What I ate in Vietnam…

 

I ate a lot of pho in Vietnam. A lot of Pho…

I of course ate lots of pho. The last one was made with “special cow.” Still not sure what that means…

 

Other local food I ate in Vietnam:

Spoiler alert: it was all delicious.

 

And, of course, I didn’t eat all Asian food…

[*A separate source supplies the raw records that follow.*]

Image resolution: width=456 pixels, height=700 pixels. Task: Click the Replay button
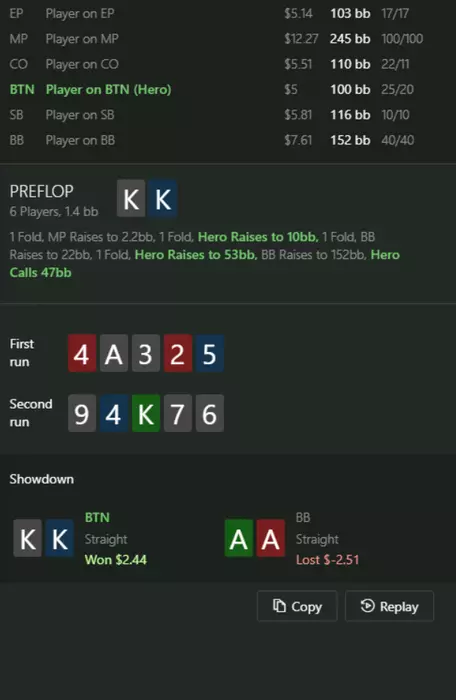pyautogui.click(x=389, y=606)
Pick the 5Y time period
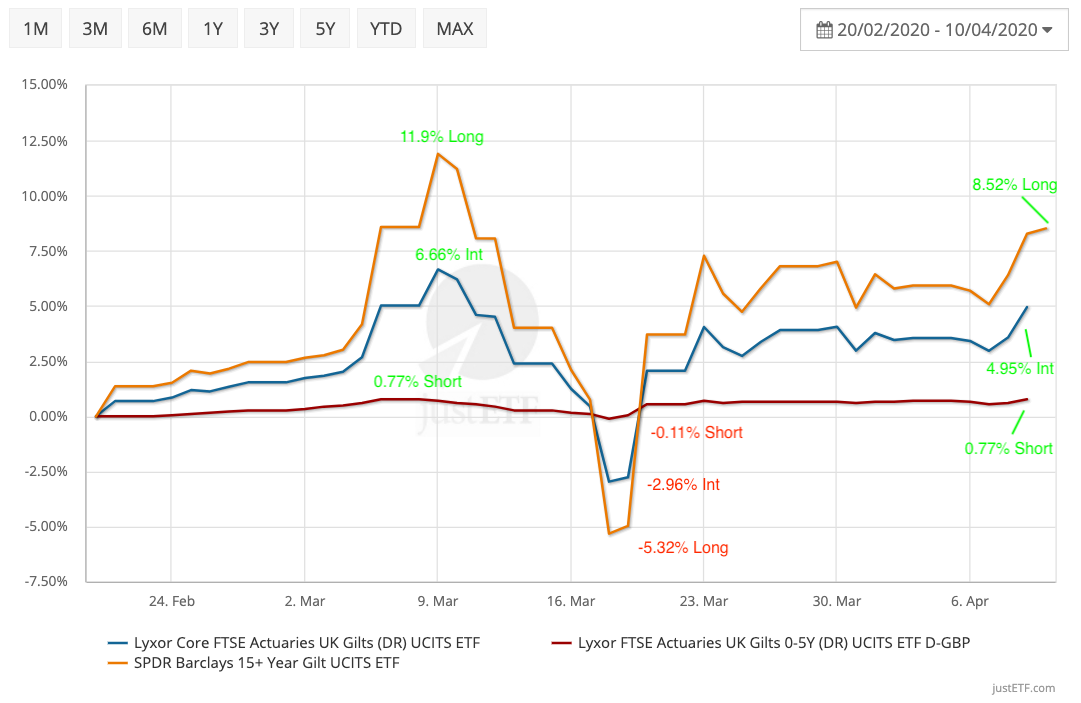Screen dimensions: 1081x703 [325, 29]
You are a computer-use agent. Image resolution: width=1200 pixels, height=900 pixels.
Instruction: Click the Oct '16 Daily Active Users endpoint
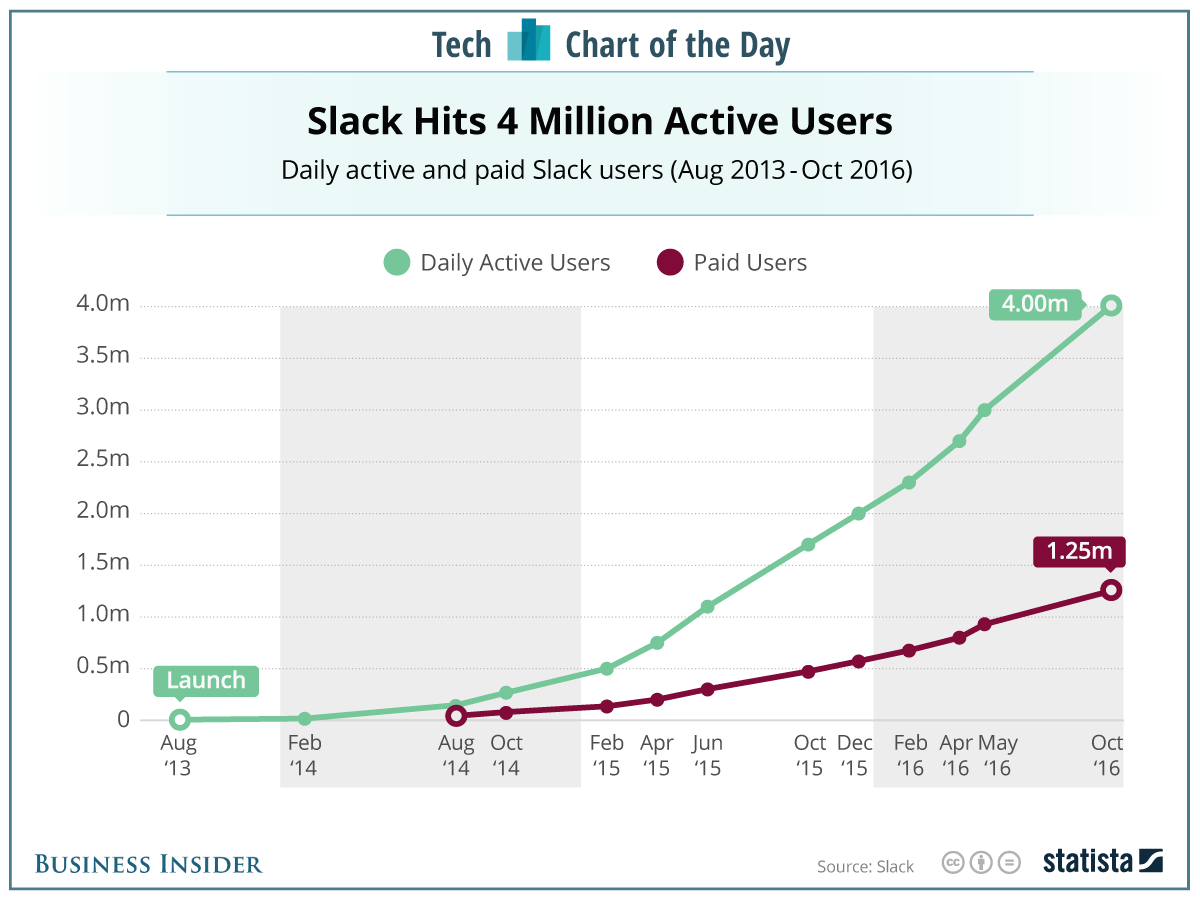point(1110,305)
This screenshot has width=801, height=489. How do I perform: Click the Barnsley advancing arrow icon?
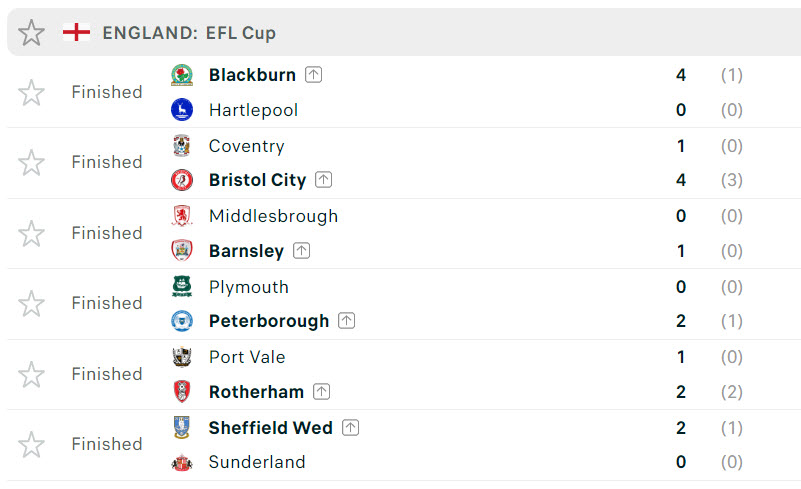pyautogui.click(x=301, y=251)
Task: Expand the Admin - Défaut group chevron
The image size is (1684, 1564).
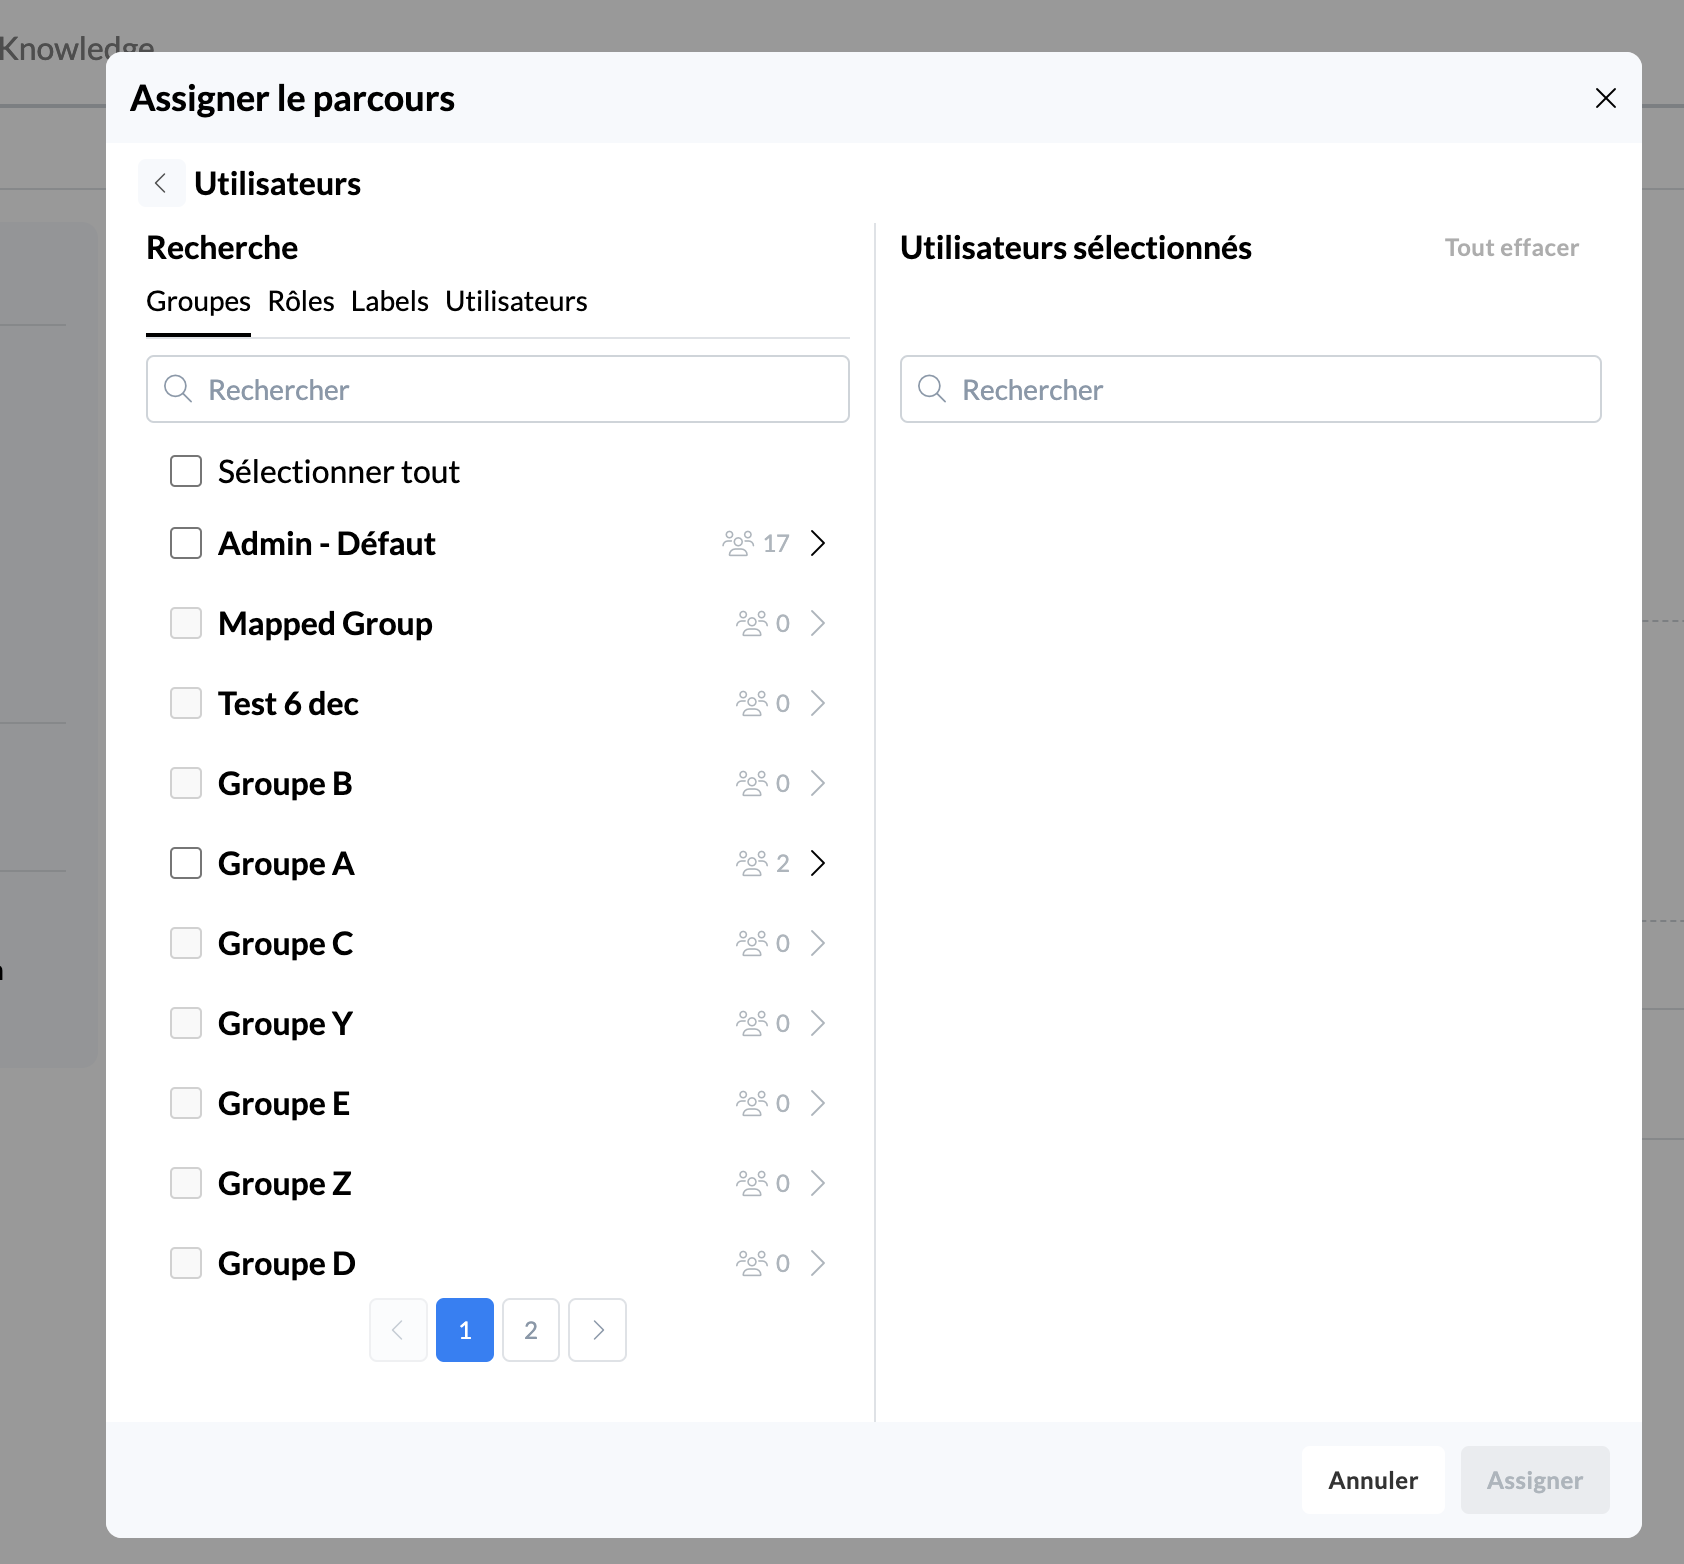Action: pyautogui.click(x=818, y=543)
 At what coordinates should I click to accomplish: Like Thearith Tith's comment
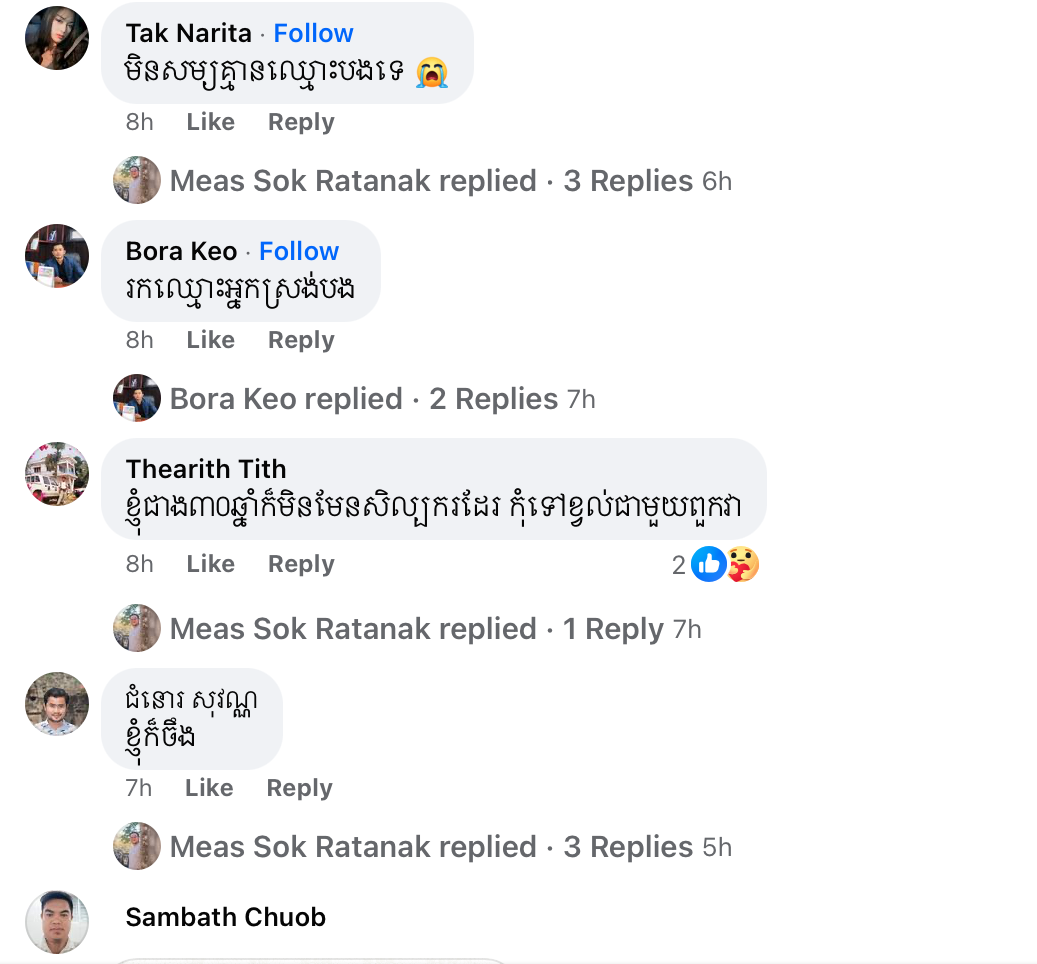point(210,564)
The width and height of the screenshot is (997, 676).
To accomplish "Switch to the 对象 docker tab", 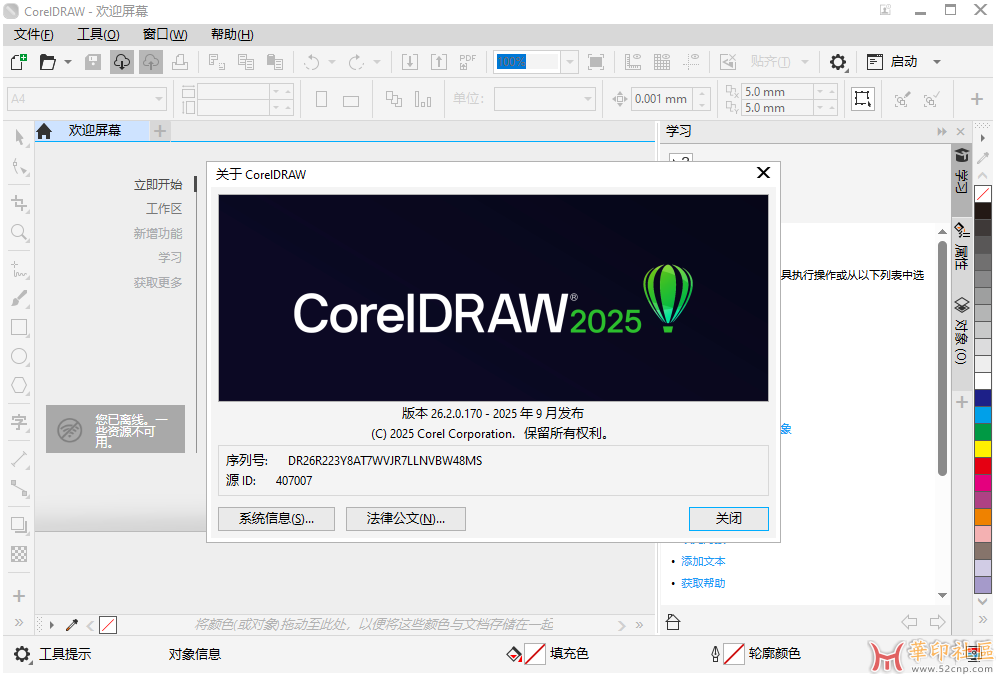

Sometimes a girl just needs pizza.

Hi, I'm Val. I spent most of my 20s in a standstill, unable to pick which path in life I wanted to take. I wanted the nomadic life of a traveler but also wanted the husband, the condo, and the kitten. Unable to decide which life I wanted more, I did nothing. When I turned 30 I’d had enough of putting my life on hold and decided to start “choosing my figs.” So, I quit my job, bought a one-way ticket to Europe, and traveled for three years. Now I'm back in Chicago, decorating my apartment in all the teal, petting my cats, and planning my next adventure.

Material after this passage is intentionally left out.